La locataire ne s’étant pas acquittée des loyers et provisions sur charges dus, le bail a été résilié par jugement du Tribunal d’Instance de SCHILTIGHEIM en date du 3 décembre 2019.
La locataire ayant finalement réglé la dette locative, un nouveau bail a été accordé à Madame [D] [E] pour les mêmes locaux, par contrat du 3 juin 2020, pour un loyer mensuel de 356,18€ ; 146,56 € de provision sur charges et 4,40 € au titre de la redevance pour le câble.

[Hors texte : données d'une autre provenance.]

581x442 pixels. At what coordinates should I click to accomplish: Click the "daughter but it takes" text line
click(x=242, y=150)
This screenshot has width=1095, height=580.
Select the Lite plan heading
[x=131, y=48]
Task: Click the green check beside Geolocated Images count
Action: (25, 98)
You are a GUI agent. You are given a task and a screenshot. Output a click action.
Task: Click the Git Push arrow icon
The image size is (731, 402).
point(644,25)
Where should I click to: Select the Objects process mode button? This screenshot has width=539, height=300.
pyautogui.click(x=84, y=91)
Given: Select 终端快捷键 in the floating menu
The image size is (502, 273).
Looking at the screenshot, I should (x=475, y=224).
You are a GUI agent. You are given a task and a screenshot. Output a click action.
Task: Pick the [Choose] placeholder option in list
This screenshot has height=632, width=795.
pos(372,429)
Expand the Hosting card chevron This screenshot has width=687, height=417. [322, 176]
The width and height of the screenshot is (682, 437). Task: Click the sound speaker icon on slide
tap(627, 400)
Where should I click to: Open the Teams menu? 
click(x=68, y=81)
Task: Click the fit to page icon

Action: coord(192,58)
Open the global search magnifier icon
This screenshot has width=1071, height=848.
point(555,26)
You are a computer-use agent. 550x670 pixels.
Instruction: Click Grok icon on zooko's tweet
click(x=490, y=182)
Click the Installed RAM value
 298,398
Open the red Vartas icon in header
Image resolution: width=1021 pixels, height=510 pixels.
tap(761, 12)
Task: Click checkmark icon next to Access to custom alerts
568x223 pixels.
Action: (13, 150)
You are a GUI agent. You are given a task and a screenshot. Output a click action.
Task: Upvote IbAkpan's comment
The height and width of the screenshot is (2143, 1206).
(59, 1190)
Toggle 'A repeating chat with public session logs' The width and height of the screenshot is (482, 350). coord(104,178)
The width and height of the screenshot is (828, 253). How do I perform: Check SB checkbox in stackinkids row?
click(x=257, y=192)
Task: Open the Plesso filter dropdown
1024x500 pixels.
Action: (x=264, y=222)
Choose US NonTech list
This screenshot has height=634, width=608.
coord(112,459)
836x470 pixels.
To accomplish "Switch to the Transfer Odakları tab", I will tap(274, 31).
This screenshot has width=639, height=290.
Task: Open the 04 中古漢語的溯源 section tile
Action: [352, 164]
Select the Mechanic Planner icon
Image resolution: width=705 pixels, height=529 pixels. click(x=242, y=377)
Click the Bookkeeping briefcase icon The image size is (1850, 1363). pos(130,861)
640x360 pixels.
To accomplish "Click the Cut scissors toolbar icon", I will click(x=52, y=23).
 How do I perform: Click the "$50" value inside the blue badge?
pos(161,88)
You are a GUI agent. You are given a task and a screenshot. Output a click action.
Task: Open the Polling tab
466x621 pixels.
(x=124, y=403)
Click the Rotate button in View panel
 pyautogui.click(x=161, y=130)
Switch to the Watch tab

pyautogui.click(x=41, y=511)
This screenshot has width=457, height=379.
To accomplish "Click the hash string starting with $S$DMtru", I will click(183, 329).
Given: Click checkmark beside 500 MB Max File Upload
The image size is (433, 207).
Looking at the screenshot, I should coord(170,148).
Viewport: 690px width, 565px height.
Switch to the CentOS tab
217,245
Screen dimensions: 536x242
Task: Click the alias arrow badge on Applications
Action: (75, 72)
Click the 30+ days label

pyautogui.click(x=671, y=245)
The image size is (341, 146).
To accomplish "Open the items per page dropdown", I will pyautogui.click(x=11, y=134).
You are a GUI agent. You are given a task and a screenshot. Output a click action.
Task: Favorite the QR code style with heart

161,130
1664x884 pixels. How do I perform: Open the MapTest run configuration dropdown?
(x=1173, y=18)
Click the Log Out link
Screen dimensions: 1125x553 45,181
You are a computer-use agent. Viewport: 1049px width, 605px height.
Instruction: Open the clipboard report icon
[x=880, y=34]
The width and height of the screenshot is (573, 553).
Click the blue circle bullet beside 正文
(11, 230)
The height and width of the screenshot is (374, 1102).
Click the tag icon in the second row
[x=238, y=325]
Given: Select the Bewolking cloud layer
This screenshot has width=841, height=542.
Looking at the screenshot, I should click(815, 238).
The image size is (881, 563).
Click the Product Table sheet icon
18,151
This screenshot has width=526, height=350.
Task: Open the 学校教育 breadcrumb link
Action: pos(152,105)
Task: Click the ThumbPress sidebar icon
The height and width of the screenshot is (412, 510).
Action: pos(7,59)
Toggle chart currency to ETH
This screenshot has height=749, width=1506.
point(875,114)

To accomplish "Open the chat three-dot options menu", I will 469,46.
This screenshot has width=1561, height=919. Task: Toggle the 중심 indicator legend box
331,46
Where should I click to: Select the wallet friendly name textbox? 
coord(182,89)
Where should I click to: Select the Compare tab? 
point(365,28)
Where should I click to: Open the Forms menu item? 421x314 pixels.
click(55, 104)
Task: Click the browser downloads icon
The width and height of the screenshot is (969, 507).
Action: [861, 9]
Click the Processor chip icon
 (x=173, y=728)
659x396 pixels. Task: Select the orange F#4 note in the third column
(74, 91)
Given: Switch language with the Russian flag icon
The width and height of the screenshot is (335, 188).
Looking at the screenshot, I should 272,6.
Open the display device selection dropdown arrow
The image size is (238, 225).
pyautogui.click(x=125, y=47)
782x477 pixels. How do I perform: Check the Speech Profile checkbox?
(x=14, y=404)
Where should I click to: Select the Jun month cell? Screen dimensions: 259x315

La locataire ne s’est pas acquitté des loyers dus et n’a pas justifié de la souscription d’un contrat d’assurance.
Dès lors, la SAEML LE FOYER MODERNE DE [Localité 9] a fait signifier un commandement de payer et de justifier de l’assurance visant la clause résolutoire le 25 janvier 2024, puis a fait assigner la locataire, par acte de Commissaire de justice signifié le 28 mai 2024, devant le Juge des contentieux de la protection de [Localité 9] pour obtenir la résiliation du contrat, l’expulsion et la condamnation au paiement.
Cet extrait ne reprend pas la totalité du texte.